» Task instructions: Write out again, exactly, the lines below starting at the one with "You are a computer-use agent. Screen" and ending at the one with "You are a computer-use agent. Viewport: 1328px".

[Provided data — start]

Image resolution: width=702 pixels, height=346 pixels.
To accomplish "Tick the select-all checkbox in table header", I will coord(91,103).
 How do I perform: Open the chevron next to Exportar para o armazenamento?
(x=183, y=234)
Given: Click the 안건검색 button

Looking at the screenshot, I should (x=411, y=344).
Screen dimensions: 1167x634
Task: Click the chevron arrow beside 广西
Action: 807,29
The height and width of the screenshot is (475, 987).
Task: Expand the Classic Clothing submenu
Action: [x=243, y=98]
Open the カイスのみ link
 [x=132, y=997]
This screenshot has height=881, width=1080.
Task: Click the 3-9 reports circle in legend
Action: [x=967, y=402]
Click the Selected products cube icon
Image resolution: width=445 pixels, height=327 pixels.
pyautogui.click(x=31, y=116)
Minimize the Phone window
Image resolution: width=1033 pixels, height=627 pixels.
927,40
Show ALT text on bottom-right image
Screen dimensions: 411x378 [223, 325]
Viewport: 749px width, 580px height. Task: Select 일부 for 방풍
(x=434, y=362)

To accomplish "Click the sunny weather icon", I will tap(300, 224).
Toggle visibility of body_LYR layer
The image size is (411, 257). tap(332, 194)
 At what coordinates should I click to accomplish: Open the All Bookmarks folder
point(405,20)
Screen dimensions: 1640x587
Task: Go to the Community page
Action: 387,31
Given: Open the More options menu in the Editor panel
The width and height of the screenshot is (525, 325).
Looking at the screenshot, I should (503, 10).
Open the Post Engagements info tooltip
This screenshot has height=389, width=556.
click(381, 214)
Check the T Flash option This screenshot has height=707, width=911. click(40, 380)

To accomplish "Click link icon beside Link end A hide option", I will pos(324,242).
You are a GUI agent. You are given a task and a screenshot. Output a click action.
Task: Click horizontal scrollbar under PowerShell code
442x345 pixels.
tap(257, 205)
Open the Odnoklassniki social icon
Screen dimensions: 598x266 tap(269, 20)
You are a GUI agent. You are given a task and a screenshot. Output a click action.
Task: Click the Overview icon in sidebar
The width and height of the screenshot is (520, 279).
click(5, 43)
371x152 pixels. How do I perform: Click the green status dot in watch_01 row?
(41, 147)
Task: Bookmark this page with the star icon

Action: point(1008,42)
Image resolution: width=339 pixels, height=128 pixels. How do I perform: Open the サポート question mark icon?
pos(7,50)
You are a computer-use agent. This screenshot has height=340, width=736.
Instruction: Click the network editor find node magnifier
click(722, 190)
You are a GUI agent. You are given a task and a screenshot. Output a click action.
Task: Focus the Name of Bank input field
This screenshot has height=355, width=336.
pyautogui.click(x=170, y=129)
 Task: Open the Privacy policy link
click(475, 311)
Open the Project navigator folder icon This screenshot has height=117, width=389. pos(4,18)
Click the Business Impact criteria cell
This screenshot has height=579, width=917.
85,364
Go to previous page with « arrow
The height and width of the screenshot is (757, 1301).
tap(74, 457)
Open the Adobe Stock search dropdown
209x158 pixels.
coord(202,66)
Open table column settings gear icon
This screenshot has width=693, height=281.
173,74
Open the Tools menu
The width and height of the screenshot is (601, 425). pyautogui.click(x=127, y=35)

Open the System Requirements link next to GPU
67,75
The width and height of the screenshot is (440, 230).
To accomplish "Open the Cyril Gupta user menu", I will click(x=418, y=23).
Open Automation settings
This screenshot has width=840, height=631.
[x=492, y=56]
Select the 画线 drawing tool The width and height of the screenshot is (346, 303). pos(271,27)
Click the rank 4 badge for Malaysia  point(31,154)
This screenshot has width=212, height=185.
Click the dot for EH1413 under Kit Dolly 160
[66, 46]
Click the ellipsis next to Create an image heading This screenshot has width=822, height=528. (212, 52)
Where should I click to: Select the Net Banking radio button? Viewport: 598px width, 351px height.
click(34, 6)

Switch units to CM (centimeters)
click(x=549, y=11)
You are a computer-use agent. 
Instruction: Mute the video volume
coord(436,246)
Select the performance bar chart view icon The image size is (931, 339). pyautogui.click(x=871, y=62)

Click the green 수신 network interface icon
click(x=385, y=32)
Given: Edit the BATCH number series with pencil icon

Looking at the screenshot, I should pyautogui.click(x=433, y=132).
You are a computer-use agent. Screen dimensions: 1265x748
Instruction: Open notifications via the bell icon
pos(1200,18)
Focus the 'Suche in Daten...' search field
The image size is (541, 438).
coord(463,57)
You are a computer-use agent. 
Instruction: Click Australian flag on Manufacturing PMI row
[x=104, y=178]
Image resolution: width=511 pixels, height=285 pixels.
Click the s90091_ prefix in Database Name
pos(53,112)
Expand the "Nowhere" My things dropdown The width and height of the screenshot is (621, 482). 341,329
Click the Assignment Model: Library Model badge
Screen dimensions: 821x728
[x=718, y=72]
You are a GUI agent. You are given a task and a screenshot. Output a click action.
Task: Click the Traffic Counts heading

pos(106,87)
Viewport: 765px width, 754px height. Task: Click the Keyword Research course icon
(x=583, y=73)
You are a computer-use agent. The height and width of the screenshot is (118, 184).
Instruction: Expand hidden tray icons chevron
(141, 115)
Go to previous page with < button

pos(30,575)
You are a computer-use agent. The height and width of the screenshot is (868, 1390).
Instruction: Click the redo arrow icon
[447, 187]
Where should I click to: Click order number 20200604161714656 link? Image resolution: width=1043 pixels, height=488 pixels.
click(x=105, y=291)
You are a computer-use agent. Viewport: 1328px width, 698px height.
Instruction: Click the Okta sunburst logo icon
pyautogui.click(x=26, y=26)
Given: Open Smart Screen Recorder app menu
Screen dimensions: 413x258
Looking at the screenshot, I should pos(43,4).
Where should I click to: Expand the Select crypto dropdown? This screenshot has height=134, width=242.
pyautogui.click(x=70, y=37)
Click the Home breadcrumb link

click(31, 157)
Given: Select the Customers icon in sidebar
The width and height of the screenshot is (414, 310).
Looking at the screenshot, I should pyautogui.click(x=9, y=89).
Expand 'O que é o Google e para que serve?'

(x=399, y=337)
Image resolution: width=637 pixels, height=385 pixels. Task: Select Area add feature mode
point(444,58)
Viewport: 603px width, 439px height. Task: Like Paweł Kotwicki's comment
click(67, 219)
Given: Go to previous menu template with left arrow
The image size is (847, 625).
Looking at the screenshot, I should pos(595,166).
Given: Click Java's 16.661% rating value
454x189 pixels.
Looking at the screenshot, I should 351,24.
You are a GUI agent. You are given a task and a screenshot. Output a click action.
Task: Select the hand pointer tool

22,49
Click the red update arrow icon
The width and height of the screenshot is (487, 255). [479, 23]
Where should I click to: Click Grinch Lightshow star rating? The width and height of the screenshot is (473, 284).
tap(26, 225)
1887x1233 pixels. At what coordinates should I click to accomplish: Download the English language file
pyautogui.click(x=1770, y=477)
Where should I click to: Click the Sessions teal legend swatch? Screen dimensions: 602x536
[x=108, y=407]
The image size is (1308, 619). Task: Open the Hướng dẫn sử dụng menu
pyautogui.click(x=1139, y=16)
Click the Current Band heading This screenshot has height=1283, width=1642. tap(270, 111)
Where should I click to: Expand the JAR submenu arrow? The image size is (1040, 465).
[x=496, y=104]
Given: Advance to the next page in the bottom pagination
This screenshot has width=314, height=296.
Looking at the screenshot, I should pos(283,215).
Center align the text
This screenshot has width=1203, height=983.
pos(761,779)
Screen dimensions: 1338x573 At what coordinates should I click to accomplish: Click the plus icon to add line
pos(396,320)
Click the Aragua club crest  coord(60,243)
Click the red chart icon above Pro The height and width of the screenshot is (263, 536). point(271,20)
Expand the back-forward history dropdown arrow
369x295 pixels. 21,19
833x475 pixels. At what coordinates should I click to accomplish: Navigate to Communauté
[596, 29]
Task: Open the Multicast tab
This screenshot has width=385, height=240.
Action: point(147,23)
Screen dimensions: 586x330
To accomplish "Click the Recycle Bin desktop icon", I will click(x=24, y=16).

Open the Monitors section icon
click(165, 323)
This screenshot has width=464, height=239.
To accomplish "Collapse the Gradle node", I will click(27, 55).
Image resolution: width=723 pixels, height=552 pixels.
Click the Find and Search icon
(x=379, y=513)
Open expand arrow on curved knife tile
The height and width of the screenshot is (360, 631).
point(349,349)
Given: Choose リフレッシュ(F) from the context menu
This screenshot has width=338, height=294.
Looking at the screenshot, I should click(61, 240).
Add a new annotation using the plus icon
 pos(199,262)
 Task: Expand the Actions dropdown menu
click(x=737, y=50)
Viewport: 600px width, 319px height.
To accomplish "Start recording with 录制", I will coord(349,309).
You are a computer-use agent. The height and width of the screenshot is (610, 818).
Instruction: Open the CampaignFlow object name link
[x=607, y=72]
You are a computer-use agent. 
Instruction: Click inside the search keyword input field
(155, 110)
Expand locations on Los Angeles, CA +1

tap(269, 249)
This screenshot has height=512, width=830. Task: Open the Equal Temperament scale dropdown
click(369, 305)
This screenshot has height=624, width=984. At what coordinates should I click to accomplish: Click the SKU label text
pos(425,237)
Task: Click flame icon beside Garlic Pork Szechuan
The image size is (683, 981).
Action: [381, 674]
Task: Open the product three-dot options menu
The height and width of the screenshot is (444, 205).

[Provided data — finish]

» Result of this exercise:
You are a computer-use agent. Screen dimensions: 1265x748
Instruction: Open notifications via the bell icon
pos(1200,18)
Focus the 'Suche in Daten...' search field
The image size is (541, 438).
coord(463,57)
You are a computer-use agent. 
Instruction: Click Australian flag on Manufacturing PMI row
[x=104, y=178]
Image resolution: width=511 pixels, height=285 pixels.
Click the s90091_ prefix in Database Name
pos(53,112)
Expand the "Nowhere" My things dropdown The width and height of the screenshot is (621, 482). 341,329
Click the Assignment Model: Library Model badge
Screen dimensions: 821x728
[x=718, y=72]
You are a GUI agent. You are given a task and a screenshot. Output a click action.
Task: Click the Traffic Counts heading

pos(106,87)
Viewport: 765px width, 754px height. Task: Click the Keyword Research course icon
(x=583, y=73)
You are a computer-use agent. The height and width of the screenshot is (118, 184).
Instruction: Expand hidden tray icons chevron
(141, 115)
Go to previous page with < button

pos(30,575)
You are a computer-use agent. The height and width of the screenshot is (868, 1390).
Instruction: Click the redo arrow icon
[447, 187]
Where should I click to: Click order number 20200604161714656 link? Image resolution: width=1043 pixels, height=488 pixels.
click(x=105, y=291)
You are a computer-use agent. Viewport: 1328px width, 698px height.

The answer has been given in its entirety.